Trivium School is an independent Catholic college-preparatory school for boys and girls in grades seven through twelve, located in Lancaster, Massachusetts.

== Background ==

Trivium School was founded in 1979 by John S. Schmitt, its establishing headmaster, as the first classical school in America. Mr. Schmitt studied education at Harvard University and taught briefly at Colorado Rocky Mountain School and Millbrook School before founding Thomas More School in Harrisville, New Hampshire, in 1959. Schmitt then taught at Thomas Aquinas College in California from 1974-1979, leaving to establish Trivium School in the same year.
The School is named for the Trivium, the first three liberal arts (Grammar, Logic, and Rhetoric).
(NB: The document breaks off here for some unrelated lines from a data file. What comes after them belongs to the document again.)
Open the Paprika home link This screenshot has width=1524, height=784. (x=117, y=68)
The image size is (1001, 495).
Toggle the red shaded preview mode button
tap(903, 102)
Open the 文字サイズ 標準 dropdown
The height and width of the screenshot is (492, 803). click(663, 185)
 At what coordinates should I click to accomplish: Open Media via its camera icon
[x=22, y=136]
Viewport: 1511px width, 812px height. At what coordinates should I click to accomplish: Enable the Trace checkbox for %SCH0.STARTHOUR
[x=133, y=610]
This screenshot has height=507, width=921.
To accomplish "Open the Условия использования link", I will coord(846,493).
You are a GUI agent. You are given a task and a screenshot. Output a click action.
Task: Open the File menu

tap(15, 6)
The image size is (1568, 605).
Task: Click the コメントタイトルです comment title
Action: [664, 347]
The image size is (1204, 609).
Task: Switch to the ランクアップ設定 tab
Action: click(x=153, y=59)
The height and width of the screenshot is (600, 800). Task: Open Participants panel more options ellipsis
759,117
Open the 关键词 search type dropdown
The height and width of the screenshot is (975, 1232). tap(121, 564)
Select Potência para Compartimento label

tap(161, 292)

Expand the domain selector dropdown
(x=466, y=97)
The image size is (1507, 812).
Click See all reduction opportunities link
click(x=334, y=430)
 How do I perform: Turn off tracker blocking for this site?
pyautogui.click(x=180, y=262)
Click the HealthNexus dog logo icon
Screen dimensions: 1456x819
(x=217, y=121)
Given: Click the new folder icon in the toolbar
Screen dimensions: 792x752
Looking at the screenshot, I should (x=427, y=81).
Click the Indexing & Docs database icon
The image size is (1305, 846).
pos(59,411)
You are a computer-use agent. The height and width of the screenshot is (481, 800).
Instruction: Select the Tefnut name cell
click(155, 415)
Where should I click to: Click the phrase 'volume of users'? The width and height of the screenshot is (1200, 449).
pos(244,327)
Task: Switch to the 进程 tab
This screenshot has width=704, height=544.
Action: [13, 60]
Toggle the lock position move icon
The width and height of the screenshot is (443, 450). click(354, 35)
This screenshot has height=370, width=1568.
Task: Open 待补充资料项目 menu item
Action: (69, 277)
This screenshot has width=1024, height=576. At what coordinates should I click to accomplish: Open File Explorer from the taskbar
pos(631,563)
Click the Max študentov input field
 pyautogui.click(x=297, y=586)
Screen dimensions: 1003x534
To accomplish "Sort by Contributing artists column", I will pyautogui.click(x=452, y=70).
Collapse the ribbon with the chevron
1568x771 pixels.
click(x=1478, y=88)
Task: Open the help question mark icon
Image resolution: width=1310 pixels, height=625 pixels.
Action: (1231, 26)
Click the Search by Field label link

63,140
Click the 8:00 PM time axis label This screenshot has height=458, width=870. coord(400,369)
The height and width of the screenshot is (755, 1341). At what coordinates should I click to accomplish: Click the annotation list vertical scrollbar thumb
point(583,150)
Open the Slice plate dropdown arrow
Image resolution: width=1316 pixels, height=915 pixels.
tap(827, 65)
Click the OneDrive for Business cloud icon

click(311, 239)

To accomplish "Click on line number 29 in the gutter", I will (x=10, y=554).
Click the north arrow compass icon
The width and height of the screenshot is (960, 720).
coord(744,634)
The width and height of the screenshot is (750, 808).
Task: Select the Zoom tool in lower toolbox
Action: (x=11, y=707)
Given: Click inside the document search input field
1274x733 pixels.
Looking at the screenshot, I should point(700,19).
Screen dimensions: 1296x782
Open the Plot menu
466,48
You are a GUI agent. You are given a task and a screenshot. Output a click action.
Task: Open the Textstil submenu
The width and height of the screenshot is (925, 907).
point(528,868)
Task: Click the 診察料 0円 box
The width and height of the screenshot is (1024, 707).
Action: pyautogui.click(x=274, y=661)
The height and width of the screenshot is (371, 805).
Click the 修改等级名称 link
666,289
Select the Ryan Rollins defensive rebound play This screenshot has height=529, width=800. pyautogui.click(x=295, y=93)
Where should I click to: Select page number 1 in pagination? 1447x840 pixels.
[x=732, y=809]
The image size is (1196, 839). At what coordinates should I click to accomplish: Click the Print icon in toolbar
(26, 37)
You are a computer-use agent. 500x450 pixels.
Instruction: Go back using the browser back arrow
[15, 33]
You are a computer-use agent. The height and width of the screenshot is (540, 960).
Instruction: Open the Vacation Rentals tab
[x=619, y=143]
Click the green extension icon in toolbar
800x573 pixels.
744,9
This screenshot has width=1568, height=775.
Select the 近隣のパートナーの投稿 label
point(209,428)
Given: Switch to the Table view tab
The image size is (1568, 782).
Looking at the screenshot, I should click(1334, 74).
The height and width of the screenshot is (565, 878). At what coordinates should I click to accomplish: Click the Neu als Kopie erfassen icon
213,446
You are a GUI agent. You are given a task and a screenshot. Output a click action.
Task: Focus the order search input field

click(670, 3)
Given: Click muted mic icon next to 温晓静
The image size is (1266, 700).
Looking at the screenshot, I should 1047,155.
The students follow a unified curriculum that includes college preparatory studies with an emphasis on the intellectual virtues. The curriculum is influenced by the ideas of Mortimer J. Adler, Sister Miriam Joseph, and Dorothy L. Sayers by its stated purpose to develop the "tools for learning" instead of simply teaching subjects. Its stated mission also includes the use of the Socratic method in small classes with a low student-teacher ratio. Students are required to participate in studios of music, visual arts, and drama, and to sing in the School chorus.